Guilt trip down memory lane
DAUGHTERS OF THE HOUSE By Michele Roberts (Virago, $140) THIS is Michele Roberts' sixth work of fiction and for fans of her writing it may initially appear familiar territory.
Many of the themes, both nascent and overt in her earlier books, pervade this one: the overlay of recent wartime history in France, the influence of the Catholic Church in that same period and the sensuous use of language.
But it is there that the similarities end. Daughters of the House is a departure from her earlier, less-ambitious prose.
It presents a more sophisticated analysis of the burden of guilt and the insidious secrets of Catholic Vichy France, using a set of literary devices that disturb the senses rather than the cerebellum.
In the opening episode - a 11/4-page mini-chapter The Wall - Ms Roberts introduces us to the suffocating environment that we are about to explore in the cathartic reunion between two cousins after 20 years apart.
Leonie has been abroad; Therese has entered a convent. One has attempted to shed the skin of her religious sensibility while away from France; the other has sunk deeper, despite the efforts she makes to preserve her innocence, into the murky underbody oflife in her provincial town.
Thus, Leonie's arrival at The House is portrayed as the first of many nostalgic, yet suffocating, experiences.
The Wall begins: ''It was a changeable house. Sometimes it felt safe as a church, and sometimes it shivered then cracked apart. A sloping roof held it down. Turrets at the four corners wore pointed hats. The many eyes of the house were blinded by white shutters.
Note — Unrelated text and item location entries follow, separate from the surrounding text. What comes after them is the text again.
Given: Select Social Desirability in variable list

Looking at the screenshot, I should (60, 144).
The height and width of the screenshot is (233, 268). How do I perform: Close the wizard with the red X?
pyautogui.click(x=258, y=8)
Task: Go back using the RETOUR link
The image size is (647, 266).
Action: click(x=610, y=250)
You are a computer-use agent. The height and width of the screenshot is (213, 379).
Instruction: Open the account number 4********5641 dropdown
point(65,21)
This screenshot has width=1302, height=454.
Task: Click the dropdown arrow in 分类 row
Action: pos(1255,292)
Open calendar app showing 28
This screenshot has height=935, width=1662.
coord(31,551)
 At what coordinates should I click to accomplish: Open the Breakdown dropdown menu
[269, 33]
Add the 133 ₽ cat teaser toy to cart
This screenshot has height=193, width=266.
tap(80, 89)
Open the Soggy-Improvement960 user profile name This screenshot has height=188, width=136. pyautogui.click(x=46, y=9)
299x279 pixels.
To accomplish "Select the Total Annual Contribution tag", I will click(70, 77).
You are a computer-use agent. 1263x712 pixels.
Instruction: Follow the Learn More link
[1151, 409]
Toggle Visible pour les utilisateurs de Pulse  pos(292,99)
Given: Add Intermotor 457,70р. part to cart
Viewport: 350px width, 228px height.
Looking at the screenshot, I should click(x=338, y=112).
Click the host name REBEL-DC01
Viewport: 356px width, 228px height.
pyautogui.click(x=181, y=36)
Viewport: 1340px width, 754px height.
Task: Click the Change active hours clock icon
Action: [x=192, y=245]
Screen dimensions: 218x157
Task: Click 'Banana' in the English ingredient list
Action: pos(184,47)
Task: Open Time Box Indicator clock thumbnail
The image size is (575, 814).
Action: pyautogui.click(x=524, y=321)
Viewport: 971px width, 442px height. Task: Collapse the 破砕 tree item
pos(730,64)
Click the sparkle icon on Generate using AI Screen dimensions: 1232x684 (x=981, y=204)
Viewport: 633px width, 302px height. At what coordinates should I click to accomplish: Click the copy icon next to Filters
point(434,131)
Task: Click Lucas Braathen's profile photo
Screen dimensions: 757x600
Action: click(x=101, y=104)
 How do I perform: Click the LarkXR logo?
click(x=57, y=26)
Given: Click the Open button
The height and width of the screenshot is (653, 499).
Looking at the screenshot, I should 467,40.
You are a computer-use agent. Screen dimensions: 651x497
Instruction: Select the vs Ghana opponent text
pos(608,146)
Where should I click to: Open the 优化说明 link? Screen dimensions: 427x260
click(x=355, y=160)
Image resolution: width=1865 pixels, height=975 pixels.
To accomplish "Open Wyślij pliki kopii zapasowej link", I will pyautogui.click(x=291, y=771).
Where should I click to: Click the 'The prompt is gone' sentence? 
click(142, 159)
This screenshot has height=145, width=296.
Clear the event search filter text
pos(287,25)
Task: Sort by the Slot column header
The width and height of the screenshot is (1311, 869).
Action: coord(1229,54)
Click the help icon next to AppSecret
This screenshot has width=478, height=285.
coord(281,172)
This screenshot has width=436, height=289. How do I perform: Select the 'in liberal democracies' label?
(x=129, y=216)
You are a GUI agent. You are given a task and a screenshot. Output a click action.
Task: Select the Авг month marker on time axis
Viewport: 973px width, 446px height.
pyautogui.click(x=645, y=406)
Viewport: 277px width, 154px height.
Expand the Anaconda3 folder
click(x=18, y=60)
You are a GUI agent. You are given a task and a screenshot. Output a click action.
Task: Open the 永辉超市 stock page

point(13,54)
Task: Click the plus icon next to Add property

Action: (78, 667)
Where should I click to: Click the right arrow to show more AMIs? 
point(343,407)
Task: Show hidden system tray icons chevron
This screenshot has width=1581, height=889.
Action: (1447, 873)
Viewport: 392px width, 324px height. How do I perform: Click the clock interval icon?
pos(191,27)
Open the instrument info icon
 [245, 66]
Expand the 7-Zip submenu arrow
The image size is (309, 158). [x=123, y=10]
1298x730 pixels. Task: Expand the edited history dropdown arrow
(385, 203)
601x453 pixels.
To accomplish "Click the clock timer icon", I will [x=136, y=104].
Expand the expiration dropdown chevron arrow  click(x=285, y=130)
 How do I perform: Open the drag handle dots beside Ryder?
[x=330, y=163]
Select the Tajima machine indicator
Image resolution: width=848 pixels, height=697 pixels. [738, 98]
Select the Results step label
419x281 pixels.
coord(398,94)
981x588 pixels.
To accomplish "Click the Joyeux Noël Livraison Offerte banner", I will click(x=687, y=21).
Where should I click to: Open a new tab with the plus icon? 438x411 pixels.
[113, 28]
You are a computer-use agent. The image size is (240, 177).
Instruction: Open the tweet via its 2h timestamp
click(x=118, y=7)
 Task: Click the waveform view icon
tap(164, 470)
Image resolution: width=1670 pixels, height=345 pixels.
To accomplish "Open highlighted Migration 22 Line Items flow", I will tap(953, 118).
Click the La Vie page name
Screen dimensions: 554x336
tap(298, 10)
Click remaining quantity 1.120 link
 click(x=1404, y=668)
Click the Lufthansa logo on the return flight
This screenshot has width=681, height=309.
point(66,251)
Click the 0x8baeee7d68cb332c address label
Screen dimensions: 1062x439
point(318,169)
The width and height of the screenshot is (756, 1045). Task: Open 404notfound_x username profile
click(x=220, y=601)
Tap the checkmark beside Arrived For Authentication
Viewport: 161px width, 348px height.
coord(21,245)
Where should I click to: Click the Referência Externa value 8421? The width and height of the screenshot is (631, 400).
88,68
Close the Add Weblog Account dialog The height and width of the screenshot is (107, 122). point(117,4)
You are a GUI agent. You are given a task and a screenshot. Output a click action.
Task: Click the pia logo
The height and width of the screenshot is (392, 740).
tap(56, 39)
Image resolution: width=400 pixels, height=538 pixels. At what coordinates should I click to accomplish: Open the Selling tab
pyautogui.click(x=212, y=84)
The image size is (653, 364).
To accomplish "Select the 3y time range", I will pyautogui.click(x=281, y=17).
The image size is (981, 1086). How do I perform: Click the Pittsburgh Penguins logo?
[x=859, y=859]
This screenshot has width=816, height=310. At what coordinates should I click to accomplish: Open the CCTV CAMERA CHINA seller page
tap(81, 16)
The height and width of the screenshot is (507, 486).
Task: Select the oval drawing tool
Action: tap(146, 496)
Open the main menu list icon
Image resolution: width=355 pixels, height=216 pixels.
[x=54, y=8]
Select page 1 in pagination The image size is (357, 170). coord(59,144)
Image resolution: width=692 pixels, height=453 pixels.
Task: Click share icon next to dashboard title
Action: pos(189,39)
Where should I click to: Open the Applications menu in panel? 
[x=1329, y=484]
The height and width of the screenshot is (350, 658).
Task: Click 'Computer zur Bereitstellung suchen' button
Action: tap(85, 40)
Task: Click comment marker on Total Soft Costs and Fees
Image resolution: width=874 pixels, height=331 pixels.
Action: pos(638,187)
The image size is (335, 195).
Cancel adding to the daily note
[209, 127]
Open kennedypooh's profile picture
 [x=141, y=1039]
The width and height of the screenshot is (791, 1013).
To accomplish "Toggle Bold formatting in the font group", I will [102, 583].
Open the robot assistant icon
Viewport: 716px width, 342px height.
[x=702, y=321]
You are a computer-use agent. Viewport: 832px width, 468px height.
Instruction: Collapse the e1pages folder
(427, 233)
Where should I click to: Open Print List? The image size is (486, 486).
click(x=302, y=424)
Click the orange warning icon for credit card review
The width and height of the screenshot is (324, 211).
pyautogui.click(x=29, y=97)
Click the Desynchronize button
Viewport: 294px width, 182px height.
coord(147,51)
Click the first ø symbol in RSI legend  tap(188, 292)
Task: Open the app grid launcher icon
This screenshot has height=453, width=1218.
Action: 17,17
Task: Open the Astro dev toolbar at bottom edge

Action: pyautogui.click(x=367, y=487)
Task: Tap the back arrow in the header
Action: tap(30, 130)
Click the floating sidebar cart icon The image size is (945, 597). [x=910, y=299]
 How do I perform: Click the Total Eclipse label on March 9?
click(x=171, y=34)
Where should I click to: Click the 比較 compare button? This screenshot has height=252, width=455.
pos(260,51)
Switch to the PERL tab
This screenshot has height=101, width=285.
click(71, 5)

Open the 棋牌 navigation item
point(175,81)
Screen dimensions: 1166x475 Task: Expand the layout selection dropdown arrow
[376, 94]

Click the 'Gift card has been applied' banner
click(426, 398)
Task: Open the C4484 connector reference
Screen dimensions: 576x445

''What bounded the house was skin. A wall of gristle a soldier could tear open with his bare hands.'' Ms Roberts later continues: ''The house was strict. The rules indicated the forbidden places. Chief of these was the bedroom at the back, on the first floor, at the top of the kitchen stairs. The rules said you mustn't go there. It was for your own protection. Each time Leonie tried she had to halt. The terror was so strong.'' Welcome to Leonie's world. After going inside the house, what she finds in her discourse with Therese is horrifying with secrets and past sins everywhere.
They sight objects, including the bones of dead warriors from two world wars, which roll them back into history and its pain.
Meanwhile, the saintly, unctuous Therese reveals a priest's sexual fascination with her after she tells him of her religious visions.
Eventually, struggling for control 20 years later, Leonie confronts her past in that room at the back of the stairs where guilt and awful memories reside.
In her journey to that door, the graves of dead soldiers open and she hears their screams; the ugly, unseemly love affairs of her mother and father are re-examined and the force-fed images of the murderous deaths of hundreds of French Jews - including people which the two women had known - confronted, even if the guilt remains.
And in Ms Roberts' hands, that journey becomes superb, evocative story-telling.